[[ TEXT FOR ANALYSIS, beginning ]]

Threatonomics

The 65% shift that proves ransomware as we know it is dead

by Andrew Bayers, Director of Cyber Threat Intelligence
Published

Why your backup strategy isn’t enough anymore

The cybersecurity industry has a terminology problem. We’re still calling it “ransomware” when the majority of attacks no longer encrypt and request a ransom for decryption as their primary weapon.

Resilience’s analysis of cyber extortion claims in our portfolio throughout 2025 reveals a dramatic acceleration in attack methods. Data theft extortion-only events rose from 49% of claims in the first half of 2025 to 65% in the second half. Across the entire year, only 13% of extortion claims involved threat actors leveraging encryption without data theft, while 57.6% involved data theft without encryption, and 29.4% employed both methods.

We also observed social engineering evolve into standard attack tradecraft in 2025. “MFA fatigue” attacks—bombarding users with push notifications until they approve access—and vishing (voice phishing) are now routine techniques that effectively neutralize technical controls by targeting human psychology rather than technical vulnerabilities.

Why attackers are abandoning encryption

The traditional ransomware model required significant operational complexity. Threat actors needed to develop or acquire encryption malware, deploy it across victim networks without detection, and maintain the infrastructure to manage decryption keys. Each step introduced technical risk and increased the chance of law enforcement intervention.

Data theft extortion offers similar financial leverage with less operational overhead. Attackers exfiltrate sensitive information (patient health records, customer data, intellectual property, financial records) and threaten to release it publicly or sell it unless the ransom is paid. The leverage comes from reputational and regulatory damage rather than operational disruption.

The three distinct attack patterns we observed

Understanding the breakdown helps clarify what defenses matter for which threats.

The 13% of attacks on clients in the Resilience portfolio who used encryption without data theft represent the traditional ransomware model, betting on operational disruption as leverage. For these attacks, backup and recovery capabilities remain critical.

[[ TEXT FOR ANALYSIS, end ]]

▶ WHAT TO WORK ON:
1 > In the article on ransomware above, rewrite the paragraph beginning "Resilience's analysis of cyber extortion claims" as a short bulleted list that keeps its main figures.
2 > Pick up the article on ransomware above from its last sentence and continue it.

[[ EXTRACTED DATA, beginning ]]

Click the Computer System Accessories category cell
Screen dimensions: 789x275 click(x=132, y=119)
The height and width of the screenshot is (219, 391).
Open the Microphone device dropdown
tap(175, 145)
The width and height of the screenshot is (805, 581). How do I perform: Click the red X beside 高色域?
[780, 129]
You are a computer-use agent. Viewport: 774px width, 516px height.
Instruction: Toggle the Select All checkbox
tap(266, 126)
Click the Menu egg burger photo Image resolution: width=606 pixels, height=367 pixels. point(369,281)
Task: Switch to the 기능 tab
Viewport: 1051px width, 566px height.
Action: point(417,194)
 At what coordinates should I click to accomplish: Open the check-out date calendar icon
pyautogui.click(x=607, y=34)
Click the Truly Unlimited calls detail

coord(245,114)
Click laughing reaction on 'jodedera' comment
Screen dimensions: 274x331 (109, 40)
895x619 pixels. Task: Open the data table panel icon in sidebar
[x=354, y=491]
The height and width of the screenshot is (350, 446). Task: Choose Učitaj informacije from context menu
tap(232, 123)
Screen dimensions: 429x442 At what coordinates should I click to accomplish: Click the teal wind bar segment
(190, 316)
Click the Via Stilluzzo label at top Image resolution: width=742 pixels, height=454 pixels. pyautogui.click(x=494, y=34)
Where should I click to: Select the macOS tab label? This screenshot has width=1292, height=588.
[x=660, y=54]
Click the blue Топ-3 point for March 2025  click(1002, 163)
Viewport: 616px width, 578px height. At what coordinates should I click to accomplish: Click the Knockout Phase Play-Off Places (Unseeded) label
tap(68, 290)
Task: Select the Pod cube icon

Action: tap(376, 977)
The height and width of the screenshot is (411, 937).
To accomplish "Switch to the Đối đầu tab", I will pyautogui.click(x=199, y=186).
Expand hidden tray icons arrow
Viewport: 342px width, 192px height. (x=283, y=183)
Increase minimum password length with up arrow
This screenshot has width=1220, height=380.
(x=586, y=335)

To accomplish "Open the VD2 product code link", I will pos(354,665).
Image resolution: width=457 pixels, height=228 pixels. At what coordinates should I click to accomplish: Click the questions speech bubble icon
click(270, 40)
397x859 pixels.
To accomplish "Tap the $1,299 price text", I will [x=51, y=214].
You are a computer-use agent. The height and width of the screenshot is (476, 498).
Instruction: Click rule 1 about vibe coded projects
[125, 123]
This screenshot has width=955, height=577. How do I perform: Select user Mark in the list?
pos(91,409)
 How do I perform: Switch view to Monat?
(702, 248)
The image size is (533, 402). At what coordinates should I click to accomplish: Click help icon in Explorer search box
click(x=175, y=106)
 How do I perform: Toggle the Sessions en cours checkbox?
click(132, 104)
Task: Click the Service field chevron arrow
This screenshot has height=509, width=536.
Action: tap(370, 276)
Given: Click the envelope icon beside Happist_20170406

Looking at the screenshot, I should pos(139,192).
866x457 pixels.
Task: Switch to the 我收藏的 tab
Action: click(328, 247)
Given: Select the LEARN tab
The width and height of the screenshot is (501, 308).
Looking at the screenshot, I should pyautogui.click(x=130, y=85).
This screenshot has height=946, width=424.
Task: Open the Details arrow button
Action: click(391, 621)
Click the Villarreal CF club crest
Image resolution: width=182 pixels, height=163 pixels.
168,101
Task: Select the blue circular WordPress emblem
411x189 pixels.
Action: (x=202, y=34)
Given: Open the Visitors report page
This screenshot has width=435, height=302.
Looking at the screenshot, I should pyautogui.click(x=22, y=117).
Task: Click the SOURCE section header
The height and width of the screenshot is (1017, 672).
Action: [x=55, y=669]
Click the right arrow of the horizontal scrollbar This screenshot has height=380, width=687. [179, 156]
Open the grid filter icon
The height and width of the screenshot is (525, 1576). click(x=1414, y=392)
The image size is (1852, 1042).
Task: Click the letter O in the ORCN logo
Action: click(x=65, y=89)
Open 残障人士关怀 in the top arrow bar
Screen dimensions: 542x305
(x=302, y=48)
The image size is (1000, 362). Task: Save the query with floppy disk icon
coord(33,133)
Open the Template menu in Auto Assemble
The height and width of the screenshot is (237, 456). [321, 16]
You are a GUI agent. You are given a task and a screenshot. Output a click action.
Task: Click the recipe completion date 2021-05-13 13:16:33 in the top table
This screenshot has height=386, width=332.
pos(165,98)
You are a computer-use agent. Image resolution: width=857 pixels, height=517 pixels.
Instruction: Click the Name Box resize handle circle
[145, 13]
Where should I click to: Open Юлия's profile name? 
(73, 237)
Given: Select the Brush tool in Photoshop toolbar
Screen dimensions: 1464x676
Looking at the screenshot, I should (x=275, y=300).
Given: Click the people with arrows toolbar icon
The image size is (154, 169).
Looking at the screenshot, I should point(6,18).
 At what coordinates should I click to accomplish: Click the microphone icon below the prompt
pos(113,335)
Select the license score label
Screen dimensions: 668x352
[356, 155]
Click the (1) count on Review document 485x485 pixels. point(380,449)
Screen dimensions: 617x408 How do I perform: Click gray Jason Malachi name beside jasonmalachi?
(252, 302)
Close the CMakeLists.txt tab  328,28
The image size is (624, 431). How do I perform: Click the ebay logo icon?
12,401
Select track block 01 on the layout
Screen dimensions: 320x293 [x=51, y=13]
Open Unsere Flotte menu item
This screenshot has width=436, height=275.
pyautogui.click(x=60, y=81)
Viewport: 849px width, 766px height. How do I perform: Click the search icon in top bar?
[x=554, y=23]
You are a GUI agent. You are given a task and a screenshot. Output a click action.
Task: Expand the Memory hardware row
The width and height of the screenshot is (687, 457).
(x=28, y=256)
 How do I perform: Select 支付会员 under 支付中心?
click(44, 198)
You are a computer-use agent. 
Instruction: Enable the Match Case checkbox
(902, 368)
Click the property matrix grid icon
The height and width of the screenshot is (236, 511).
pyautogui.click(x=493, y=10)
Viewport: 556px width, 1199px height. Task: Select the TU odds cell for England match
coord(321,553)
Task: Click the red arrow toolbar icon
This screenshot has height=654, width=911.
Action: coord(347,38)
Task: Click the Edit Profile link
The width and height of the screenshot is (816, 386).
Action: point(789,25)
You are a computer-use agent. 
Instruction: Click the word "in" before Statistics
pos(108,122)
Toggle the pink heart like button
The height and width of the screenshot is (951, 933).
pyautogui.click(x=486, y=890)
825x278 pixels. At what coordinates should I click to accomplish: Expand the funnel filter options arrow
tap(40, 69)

[[ EXTRACTED DATA, end ]]

▶ TASK RESPONSES:
1 >
- Resilience analyzed cyber extortion claims in its portfolio throughout 2025.
- Data theft extortion-only events rose from 49% of claims in the first half of the year to 65% in the second half.
- Over the full year, 13% of extortion claims involved encryption without data theft.
- 57.6% involved data theft without encryption.
- 29.4% used both methods.

2 >
The 57.6% who relied purely on data theft bypassed the technical complexity of ransomware deployment entirely. They focused on exfiltration, often moving laterally through networks for weeks or months to identify the most sensitive data before extraction. For these attacks, data loss prevention, network segmentation, and data classification become the critical defenses. Patient health information exfiltrated from a healthcare provider doesn’t need to be encrypted to create massive liability under HIPAA.

The 29.4% who deployed both encryption and data theft used maximum pressure tactics, threatening both operational disruption and data exposure simultaneously. Organizations facing these attacks need comprehensive defenses addressing both operational resilience and data containment.

Credential theft as early warning

One of the most significant findings in our claims data connects to infostealers—tools like Lumma and Vidar that harvest credentials at scale by compromising individual devices and extracting passwords, session cookies, and authentication tokens.

Threat actors stole nearly two billion credentials in 2025 through these campaigns. And the majority of ransomware victims in the Resilience portfolio appeared in stealer logs before the main attack, marking credential theft as a critical early warning signal.

Attackers use infostealers as reconnaissance. They compromise credentials, evaluate which organizations have valuable access, and execute targeted extortion campaigns against the most promising targets weeks or months later. Session hijacking through stolen cookies allows attackers to bypass multi-factor authentication entirely.

The strategic shift required

The 65% prevalence of data theft events  indicates organizations need to move from recovery-focused defenses to prevention-focused defenses. This means prioritizing data loss prevention to intercept exfiltration before data leaves the environment, implementing zero trust architecture to contain the blast radius when credentials are compromised, and monitoring for organizational credentials in stealer logs as an early indicator of incoming attacks.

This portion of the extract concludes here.